Africa's already thin supply of COVID-19 vaccines has taken another significant hit, with the World Health Organization's Africa director saying Thursday that for various reasons, including the rollout of booster shots, "we will get 25 per cent less doses than we were anticipating by the end of the year."

Matshidiso Moeti's comments to reporters came as the Africa Centers for Disease Control and Prevention said just over 3 per cent of people across the African continent have been fully vaccinated. That coverage drops to around 1.7 per cent in sub-Saharan Africa, according to the WHO.

African health officials are dismayed by Wednesday's announcement that the global COVAX effort to distribute vaccines to low-and middle-income countries is again cutting its delivery forecast. That revision, Moeti told reporters, is "in part because of the prioritization of bilateral deals over international solidarity."

The COVAX challenges, along with export controls on vaccine doses and the introduction of booster shots by some countries, "really means at the end there has to be a calculation, a projection that we will get 25 per cent less doses than we were anticipating before the end of the year," she said.

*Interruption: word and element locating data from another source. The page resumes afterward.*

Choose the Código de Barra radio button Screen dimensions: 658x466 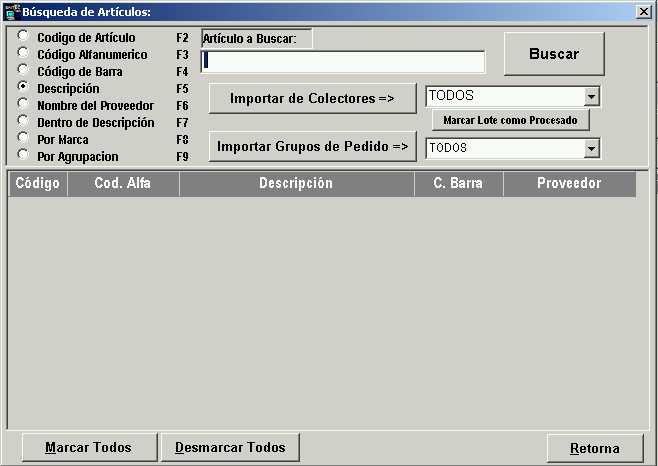click(23, 71)
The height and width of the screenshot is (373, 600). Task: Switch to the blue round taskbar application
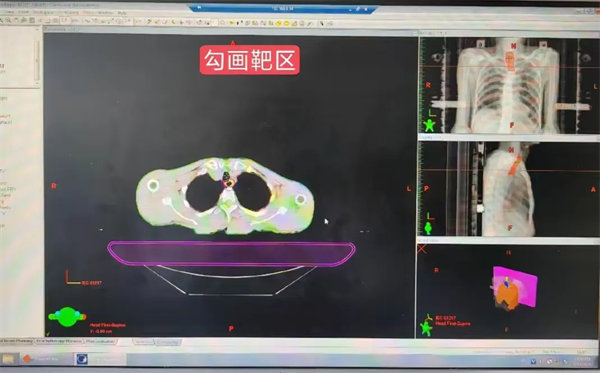[82, 359]
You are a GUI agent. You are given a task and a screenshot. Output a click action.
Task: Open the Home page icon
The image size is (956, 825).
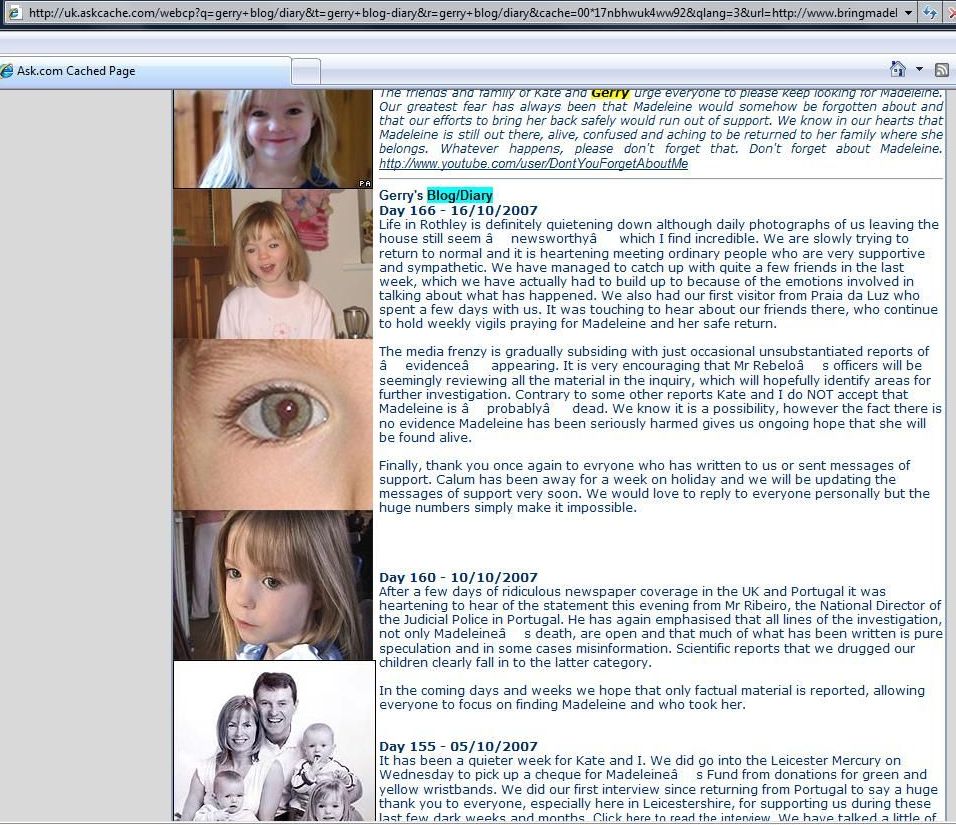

Moeti noted that while COVAX has delivered over 5 million vaccine doses to African countries in the past week, "three times as many doses have been thrown away in the United States alone" since March.

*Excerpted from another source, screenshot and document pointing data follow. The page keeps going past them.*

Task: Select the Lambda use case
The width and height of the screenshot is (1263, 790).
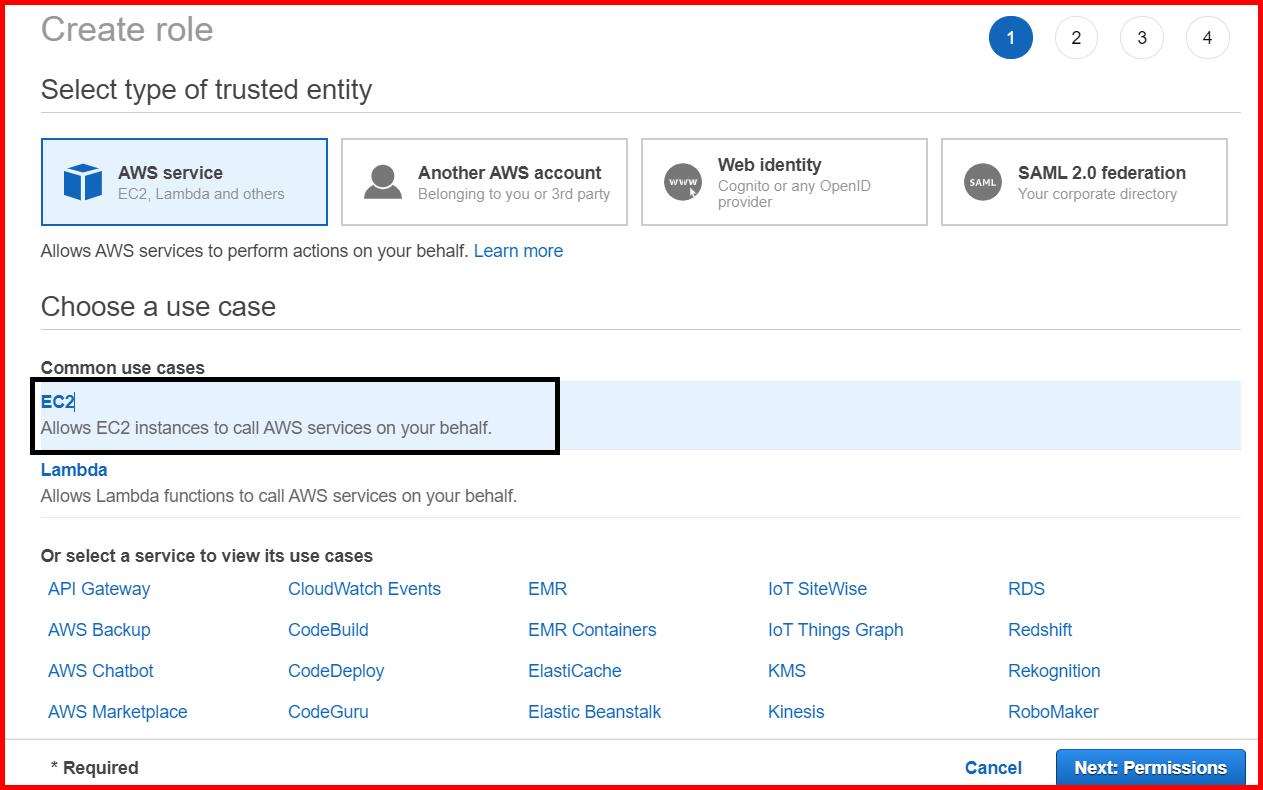Action: (x=73, y=469)
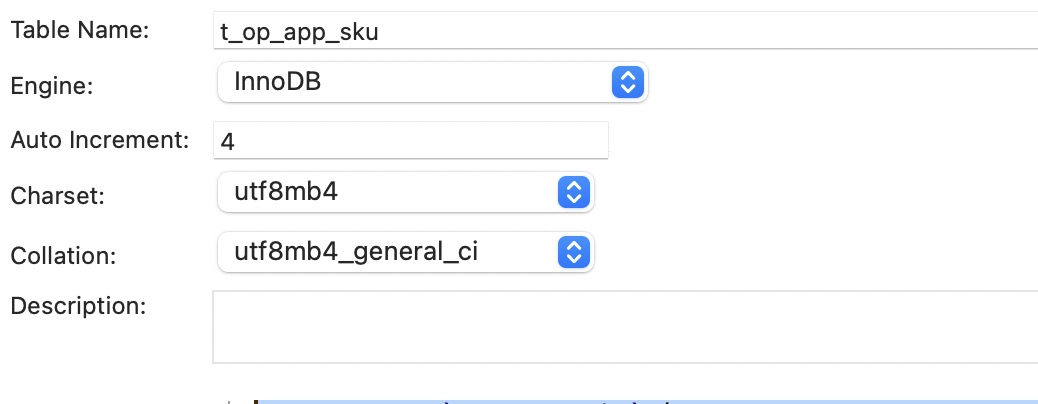Click the utf8mb4_general_ci text
Viewport: 1038px width, 404px height.
coord(356,252)
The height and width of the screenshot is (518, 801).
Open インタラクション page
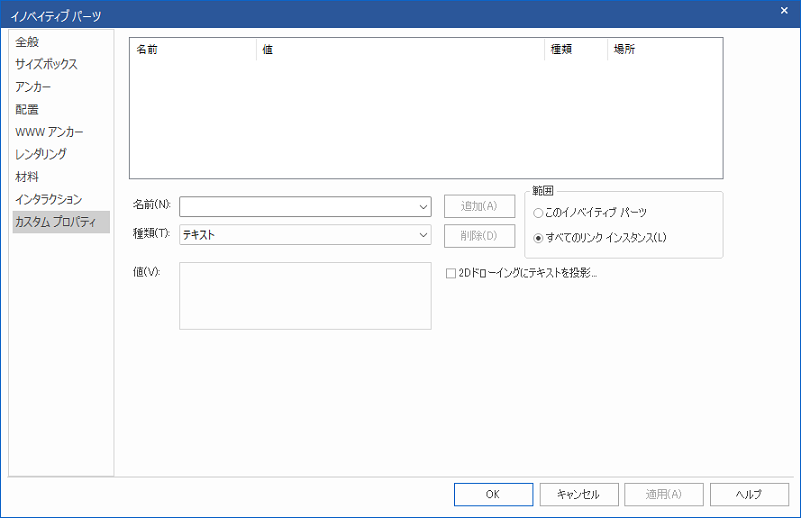(x=48, y=199)
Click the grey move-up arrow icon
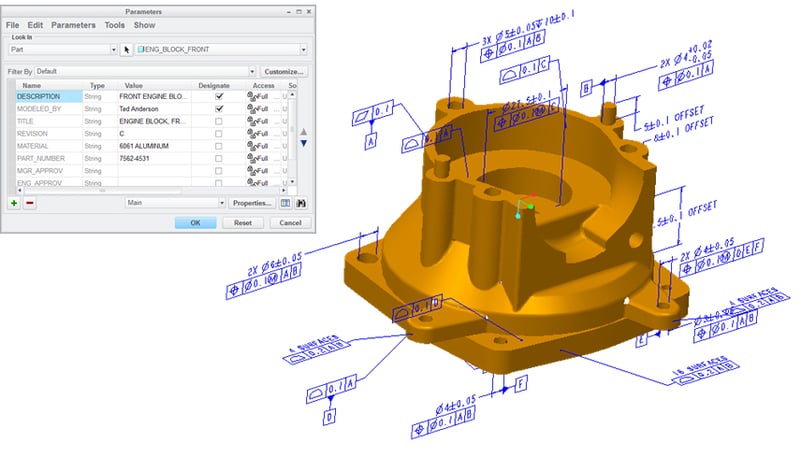The height and width of the screenshot is (457, 801). point(304,131)
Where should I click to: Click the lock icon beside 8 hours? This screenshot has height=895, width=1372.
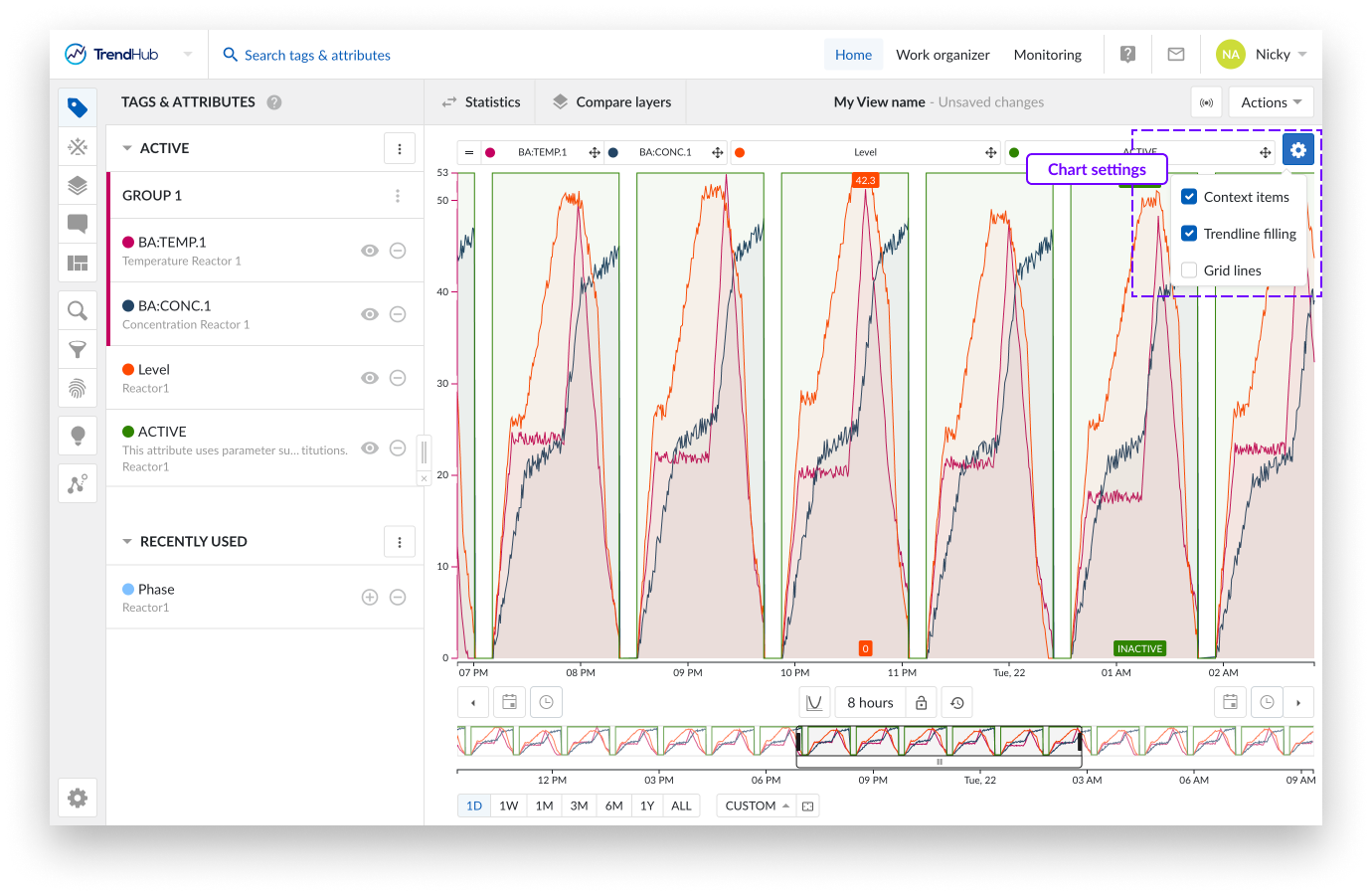[x=922, y=703]
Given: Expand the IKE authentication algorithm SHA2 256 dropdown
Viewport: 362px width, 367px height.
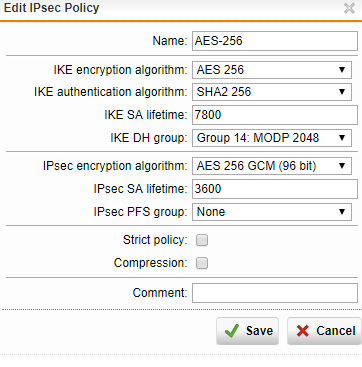Looking at the screenshot, I should 272,92.
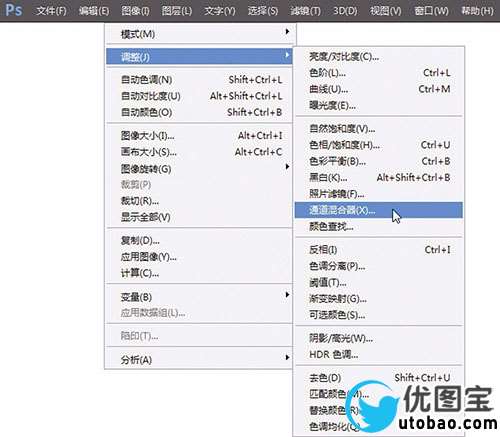
Task: Select 通道混合器(X)... from the adjustments
Action: [379, 210]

"Every dose is precious," Moeti said. "If companies and countries prioritize vaccine equity, this pandemic would be over quickly." The WHO says the target of vaccinating 10 per cent of people in Africa by the end of this month is being missed. The goal is to vaccinate 40 per cent by the end of the year.

The Africa CDC says 145 million vaccine doses have been procured across the continent of 1.3 billion people, and 111 million of them, or 77 per cent, have been administered.

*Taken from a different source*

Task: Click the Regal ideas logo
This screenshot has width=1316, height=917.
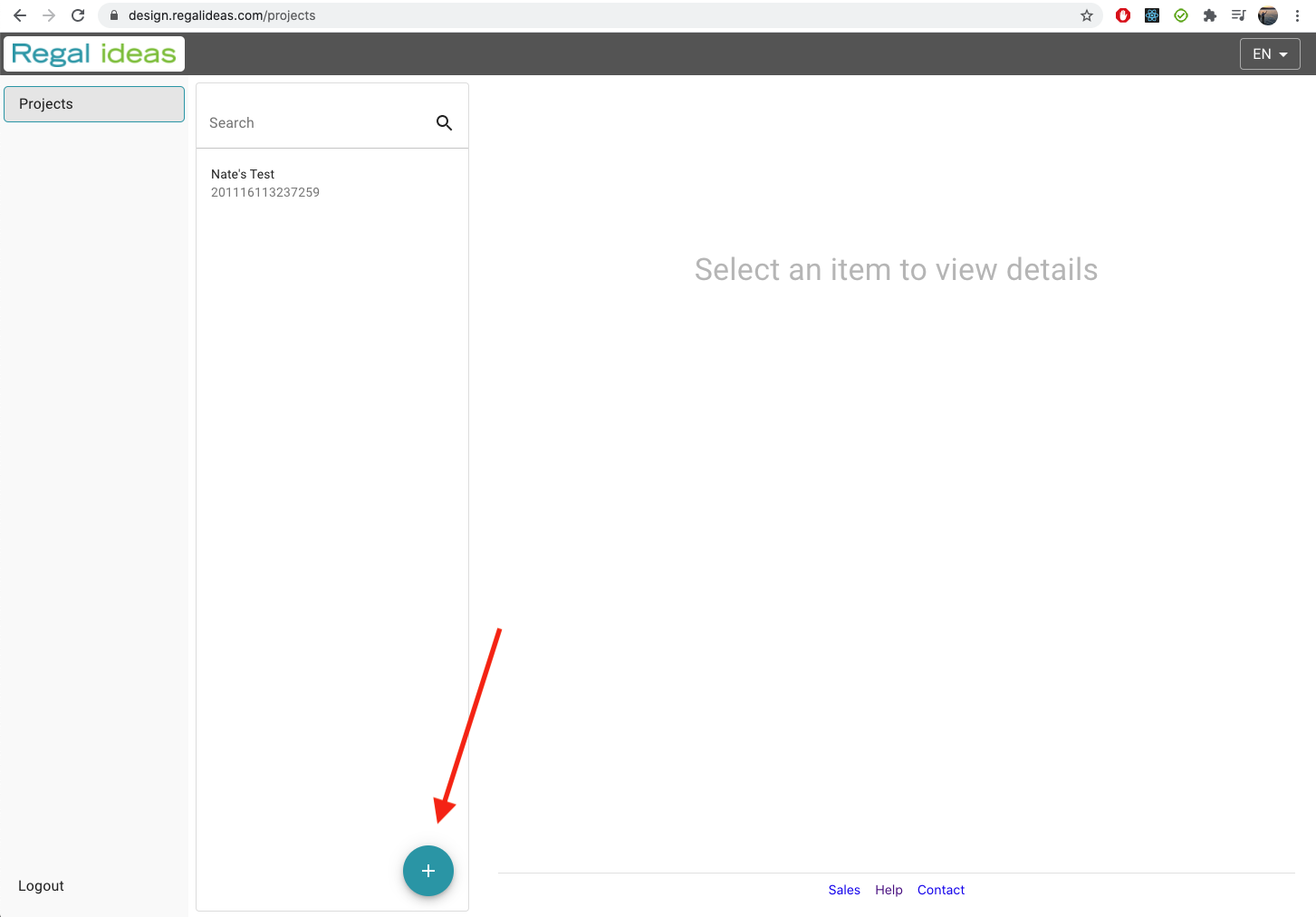Action: [x=94, y=54]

But far more are needed, and the rollout of booster shots by some richer countries including the United States also has caused alarm. The WHO director-general on Wednesday called for a delay in administering boosters until the end of the year to address sharp vaccine inequality.

"The problem we have with the third (booster) doses is we have not seen enough science behind that" on when they are needed, Africa CDC director John Nkengasong told reporters on Thursday. "Without that, we are gambling ... It is really still confusing to me why we are moving toward a vast recommendation to third doses."

He said he fully understands that people with vulnerable immune systems need to boost their protection, but for "otherwise healthy individuals, I just haven't seen enough science."

African countries have recently seen a strong resurgence in cases driven by the delta variant, but the WHO Africa director reported a decrease of nearly 25 per cent in new cases last week, "the steepest drop in eight weeks since the peak in July."

With the world's lowest vaccine coverage, however, the continent is left vulnerable to another surge or even another variant of the coronavirus, as the highly infectious delta variant already drives outbreaks in many African countries.